Suzanne Jacob, CEO of SafeLives, said, “We are really delighted by today’s news. We now have the chance to change culture in relation to domestic abuse across the whole of Police Scotland. That’s a once in a lifetime opportunity to make life better for victims, survivors and their children all across the country.
“SafeLives research found that over 130,000 people in Scotland live with domestic abuse every year, with 68 per cent of victims who access specialist support disclosing controlling behaviour, and 56 per cent physical abuse.
“The police play a vital role in the response to domestic abuse – protecting victims and children and holding perpetrators to account. This training will allow us to work with partners ASSIST, the Caledonian System, Sacro and Scottish Borders Safer Communities team to develop common understanding and awareness across Police Scotland around the dynamics of abuse, coercive control and the tactics used by perpetrators. We’re committed to making sure Police Scotland feels and is ready for implementation of the Domestic Abuse (Scotland) Bill in 2019.
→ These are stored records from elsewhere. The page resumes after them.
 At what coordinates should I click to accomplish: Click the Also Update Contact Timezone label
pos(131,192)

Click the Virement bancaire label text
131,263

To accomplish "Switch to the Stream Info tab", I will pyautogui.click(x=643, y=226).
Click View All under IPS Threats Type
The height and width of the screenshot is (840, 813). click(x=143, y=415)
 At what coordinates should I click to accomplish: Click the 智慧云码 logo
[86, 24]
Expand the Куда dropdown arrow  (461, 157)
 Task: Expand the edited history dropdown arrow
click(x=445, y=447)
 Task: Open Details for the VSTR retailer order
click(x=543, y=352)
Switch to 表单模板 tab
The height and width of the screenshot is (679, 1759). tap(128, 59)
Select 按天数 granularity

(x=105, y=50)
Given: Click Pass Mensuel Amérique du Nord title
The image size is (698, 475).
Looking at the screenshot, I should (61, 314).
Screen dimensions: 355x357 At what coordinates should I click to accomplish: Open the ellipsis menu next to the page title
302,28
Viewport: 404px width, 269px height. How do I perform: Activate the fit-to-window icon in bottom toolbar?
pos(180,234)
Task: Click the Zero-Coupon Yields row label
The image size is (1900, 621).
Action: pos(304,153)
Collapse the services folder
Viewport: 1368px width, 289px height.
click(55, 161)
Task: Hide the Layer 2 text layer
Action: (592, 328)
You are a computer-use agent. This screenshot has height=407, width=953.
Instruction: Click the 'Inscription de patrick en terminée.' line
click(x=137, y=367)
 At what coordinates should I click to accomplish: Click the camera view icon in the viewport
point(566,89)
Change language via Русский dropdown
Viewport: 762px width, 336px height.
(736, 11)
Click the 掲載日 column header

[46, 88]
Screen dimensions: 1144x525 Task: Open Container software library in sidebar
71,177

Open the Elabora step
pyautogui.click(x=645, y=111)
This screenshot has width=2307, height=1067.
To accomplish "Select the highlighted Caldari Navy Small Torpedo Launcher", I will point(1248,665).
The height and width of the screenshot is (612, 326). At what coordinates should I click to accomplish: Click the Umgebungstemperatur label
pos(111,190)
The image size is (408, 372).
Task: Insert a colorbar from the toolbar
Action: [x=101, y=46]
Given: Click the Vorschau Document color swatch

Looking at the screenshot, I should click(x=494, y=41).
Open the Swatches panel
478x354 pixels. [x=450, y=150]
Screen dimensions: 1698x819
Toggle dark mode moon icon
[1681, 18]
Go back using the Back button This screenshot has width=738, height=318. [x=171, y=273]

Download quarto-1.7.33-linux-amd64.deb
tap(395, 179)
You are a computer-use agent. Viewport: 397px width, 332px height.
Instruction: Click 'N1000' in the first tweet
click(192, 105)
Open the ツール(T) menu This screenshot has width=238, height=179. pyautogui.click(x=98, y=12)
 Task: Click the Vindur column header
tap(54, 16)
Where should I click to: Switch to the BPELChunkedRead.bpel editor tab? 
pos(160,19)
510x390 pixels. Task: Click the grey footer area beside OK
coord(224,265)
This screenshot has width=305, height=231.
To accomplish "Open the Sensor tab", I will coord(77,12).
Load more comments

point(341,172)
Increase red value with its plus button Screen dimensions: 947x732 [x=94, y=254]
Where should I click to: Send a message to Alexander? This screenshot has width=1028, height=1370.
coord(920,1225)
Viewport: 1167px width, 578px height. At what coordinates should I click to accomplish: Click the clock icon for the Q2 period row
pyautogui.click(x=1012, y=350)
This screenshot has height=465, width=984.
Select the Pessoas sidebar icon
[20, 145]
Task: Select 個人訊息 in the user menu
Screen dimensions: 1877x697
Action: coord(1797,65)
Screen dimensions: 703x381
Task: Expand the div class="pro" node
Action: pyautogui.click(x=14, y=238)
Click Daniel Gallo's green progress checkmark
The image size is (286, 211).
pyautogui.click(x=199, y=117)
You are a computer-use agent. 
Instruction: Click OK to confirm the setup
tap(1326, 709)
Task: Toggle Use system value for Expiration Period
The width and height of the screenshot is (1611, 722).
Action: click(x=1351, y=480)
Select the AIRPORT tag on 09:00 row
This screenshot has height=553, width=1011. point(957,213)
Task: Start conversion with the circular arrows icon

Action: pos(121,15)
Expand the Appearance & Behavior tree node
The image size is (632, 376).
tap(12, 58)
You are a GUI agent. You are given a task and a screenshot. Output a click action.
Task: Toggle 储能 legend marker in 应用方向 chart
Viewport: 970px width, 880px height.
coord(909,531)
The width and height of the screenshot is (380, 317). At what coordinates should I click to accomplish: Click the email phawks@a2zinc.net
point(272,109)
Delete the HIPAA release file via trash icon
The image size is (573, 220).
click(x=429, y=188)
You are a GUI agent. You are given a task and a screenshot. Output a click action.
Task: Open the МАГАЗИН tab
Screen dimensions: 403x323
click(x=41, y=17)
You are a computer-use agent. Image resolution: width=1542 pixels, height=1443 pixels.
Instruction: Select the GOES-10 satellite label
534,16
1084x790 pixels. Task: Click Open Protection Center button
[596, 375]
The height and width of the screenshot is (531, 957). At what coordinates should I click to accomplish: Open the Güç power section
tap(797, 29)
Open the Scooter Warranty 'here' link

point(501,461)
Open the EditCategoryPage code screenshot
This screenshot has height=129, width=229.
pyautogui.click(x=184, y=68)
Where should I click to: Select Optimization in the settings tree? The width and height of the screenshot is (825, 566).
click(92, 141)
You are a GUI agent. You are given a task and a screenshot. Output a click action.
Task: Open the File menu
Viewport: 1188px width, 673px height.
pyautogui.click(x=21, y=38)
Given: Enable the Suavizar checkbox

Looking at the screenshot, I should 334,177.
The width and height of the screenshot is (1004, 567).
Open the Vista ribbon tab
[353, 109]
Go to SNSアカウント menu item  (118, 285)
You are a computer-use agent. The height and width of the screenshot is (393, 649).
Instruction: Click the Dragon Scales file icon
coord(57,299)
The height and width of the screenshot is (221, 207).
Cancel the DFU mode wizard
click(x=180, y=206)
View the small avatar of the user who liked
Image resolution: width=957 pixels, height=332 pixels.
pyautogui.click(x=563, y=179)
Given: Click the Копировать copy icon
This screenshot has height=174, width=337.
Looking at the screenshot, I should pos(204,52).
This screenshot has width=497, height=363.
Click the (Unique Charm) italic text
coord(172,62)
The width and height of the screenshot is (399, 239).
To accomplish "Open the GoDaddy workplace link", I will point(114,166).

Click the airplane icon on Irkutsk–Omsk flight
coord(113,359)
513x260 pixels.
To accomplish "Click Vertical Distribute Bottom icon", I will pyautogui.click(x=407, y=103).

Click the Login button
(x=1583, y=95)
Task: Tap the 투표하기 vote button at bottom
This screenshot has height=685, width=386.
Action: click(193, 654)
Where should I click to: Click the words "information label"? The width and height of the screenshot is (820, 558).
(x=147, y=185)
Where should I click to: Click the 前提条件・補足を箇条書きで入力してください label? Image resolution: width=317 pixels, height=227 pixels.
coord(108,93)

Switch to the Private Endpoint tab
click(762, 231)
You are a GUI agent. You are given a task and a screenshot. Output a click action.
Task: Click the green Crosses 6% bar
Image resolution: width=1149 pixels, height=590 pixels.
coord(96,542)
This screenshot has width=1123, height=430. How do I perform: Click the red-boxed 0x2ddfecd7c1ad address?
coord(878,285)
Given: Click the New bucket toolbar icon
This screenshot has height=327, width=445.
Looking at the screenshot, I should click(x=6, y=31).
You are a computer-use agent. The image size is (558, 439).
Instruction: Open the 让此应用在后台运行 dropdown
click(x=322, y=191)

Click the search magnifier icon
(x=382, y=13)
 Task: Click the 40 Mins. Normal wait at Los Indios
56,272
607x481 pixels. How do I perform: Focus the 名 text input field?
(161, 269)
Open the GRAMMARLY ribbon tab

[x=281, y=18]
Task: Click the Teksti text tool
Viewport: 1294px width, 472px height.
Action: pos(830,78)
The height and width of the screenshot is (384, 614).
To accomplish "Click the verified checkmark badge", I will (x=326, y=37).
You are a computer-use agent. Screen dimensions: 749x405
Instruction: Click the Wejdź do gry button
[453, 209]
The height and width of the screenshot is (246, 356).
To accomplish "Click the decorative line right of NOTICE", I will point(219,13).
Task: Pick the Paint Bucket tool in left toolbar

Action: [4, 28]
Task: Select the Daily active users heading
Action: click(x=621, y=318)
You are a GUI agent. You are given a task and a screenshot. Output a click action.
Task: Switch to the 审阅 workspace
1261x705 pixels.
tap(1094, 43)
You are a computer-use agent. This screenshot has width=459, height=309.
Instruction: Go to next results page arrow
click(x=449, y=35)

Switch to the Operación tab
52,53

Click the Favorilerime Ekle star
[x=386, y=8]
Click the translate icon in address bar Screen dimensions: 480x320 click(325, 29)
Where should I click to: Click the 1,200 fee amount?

“We look forward to delivering this work in collaboration with many expert partners from across the domestic abuse sector in Scotland - reflecting the diverse experiences of survivors and families. We know that together we can improve the response and ensure more people receive the right support, at the right time to keep them safe from fear and harm.”
Justice Secretary, Michael Matheson, said, “We are committed to ensuring our law enforcement agencies have the powers and resources necessary to tackle crime and keep communities safe. That is why we have provided £825,000 funding to Police Scotland to develop and deliver high quality bespoke training which will help them to identify some of the more insidious and damaging behaviours that perpetrators use to control their partner or ex-partner which are covered within the new offence.
“Attitudes towards domestic abuse are changing – it’s no longer seen as a private matter, or no business of criminal law. We’re doing everything we can to tackle the scourge that is domestic abuse at every opportunity and this new funding will greatly assist in tackling it.”